PRIMEIRO DIA DE AULA*
O ano, eu já nem lembro mais, só sei que o tempo não apagou da memória do menino, o momento em que chegava na escola pela primeira vez. Antes uma caminhada por um “campinho” onde outros meninos vestidos com roupas cerzidas, brincavam com “carros de lomba”, outros se deliciavam com a água cristalina do “poçinho”, que ficava quase nas terras dos Ruaro.
Eram três pavimentos, todos bem cuidados, com portas de madeira, vidros cristalinos e cortinas de pano, uma floreira emoldurava a escada de tijolos de barro que levava ao pátio, e à esquerda tremulava a Bandeira Nacional, símbolo de tanto patriotismo, mas os anos eram de “dureza”, e a bandeira estava ali não só por patriotismo, mas também por imposição.
Olhos esbugalhados, uma verdadeira “zoada” de vozes infantis tomava conta dos ouvidos do menino, que como outrora, era levado pela mão firme do seu pai, sendo conduzido à escola pela primeira vez.
As mãos do seu Alzemiro já trêmulas, pela ação do tempo, pela dureza da vida, mas lá estavam elas, cumprindo o ritual que já se repetira por seis outras vezes, lá pelas bandas de Tainhas, de Contendas, lá pelos “lados” de São Chico de Paula.
Agora estávamos na “cidade grande” e a escola tinha ao fundo do pavimento central as “privadas”, e antes disso, um grande espaço servia para as correias da meninada.
Ao fundo da secretaria,... humm ali estava à cozinha, de onde a D. Maria quase todos os dias fazia “brotar” um saboroso aroma de “creme com sagu”, mais ao lado, guardavam-se os “sons”... da Banda, que todo o mês de agosto de cada ano “acordava” com o bumbo, tocado pelo “Melara” que com certeza era o “maior” de todos naquela tenra idade.
Seguindo mais um pouco encontrávamos a Dona Magali, mãos postas à cintura de um corpo de pouco mais de um metro e meio de altura, mas que com a sua seriedade fazia tremer mesmo o maior dos “marmanjos” que se atrevesse a “circular” entre o pavimento da direita e a já corroída cerca que protegia o frágil corredor de um barranco de uns dois metros de altura.
Entre brincadeiras de “roda”, de “esconde-esconde”, de “mandraque”, de “pular corda”, de jogar “seis marias”, podíamos avistar boa parte da cidade. De lá víamos quase toda a Igreja de São Pelegrino, podíamos ouvir os sinos da Igreja “velha” do Pio X, por onde passávamos e encontrávamos o Pe. Bisi. Defronte à secretaria, podíamos ouvir o passar das águas pesadas do Rio do Tega, que rolavam a céu aberto, entre a escola e a Matheo Gianella, à direita víamos parte das arquibancadas de madeira do Estádio do Flamengo, e a esquerda a Cantina Aliança que naquele inicio de ano “exalava” o aroma do vinho novo.

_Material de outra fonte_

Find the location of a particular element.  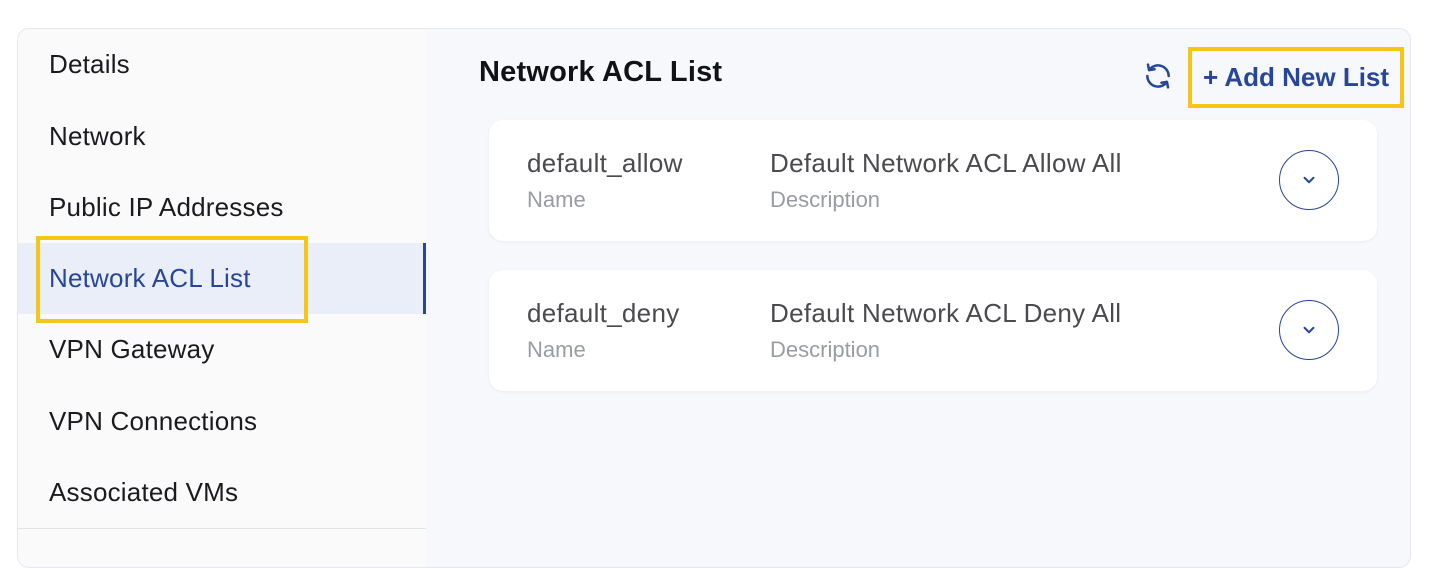

refresh-button is located at coordinates (1158, 76).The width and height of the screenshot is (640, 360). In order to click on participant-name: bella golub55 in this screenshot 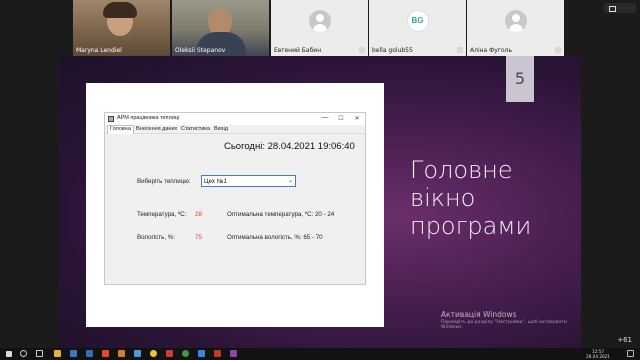, I will do `click(392, 50)`.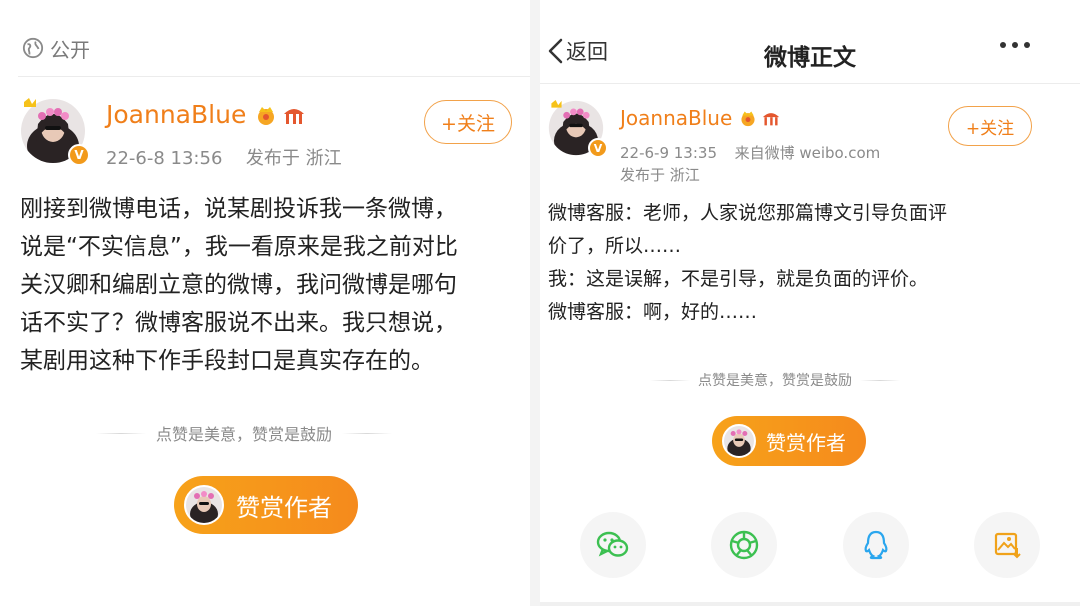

E o “menino” estava ali, diante da sala número 11, onde a Dona Yole o esperava e a quem o Seu Alzemiro o entregou dando a ela total autonomia para aplicar os conhecimentos da “cartilha” e se preciso a dureza de um corretivo.
A escola continua no mesmo local, hoje tem ginásio de esportes, novos pavimentos, ampliou seus horizontes, “até estacionamento tem”, mas o que ficou na memória do menino, ainda está ali, preservado para que ele possa mostrar, onde, um dia foi levado pela mão de seu velho pai, e onde aprendeu os principais conceitos da vida.
Ela ainda está lá, na Guilherme Adamatti, no Pio X, onde o menino cresceu, mas guardou na lembrança as “Donas” Rosa, Yole, Leonor, Lazinha, Maria Nilse, Güerda e outras tantas a quem os meninos de hoje chamam de “Tia”.
Saudades do João Triches, “da Stecanella”, dos tempos em que brincávamos com o “Ciro”, dos bons tempos.
Pois é, o tempo passou, transformou nossas vidas e hoje somos o que fizemos, o que semeamos e colhemos tudo aquilo que nos foi dado como: - "um dia será o seu futuro" e como este "um dia" sempre esteve muito distante..., ... quando nos deparamos com uma mudança radical e isso nos faz refletir, buscar forças não para recomeçar, mas para fazer com que nossas engrenagens não parem e venham a ser corroídas pelo que nos resta desta vida terrena.
*Texto escrito em 10/11/2003 com o título original de "Lembranças da Infância".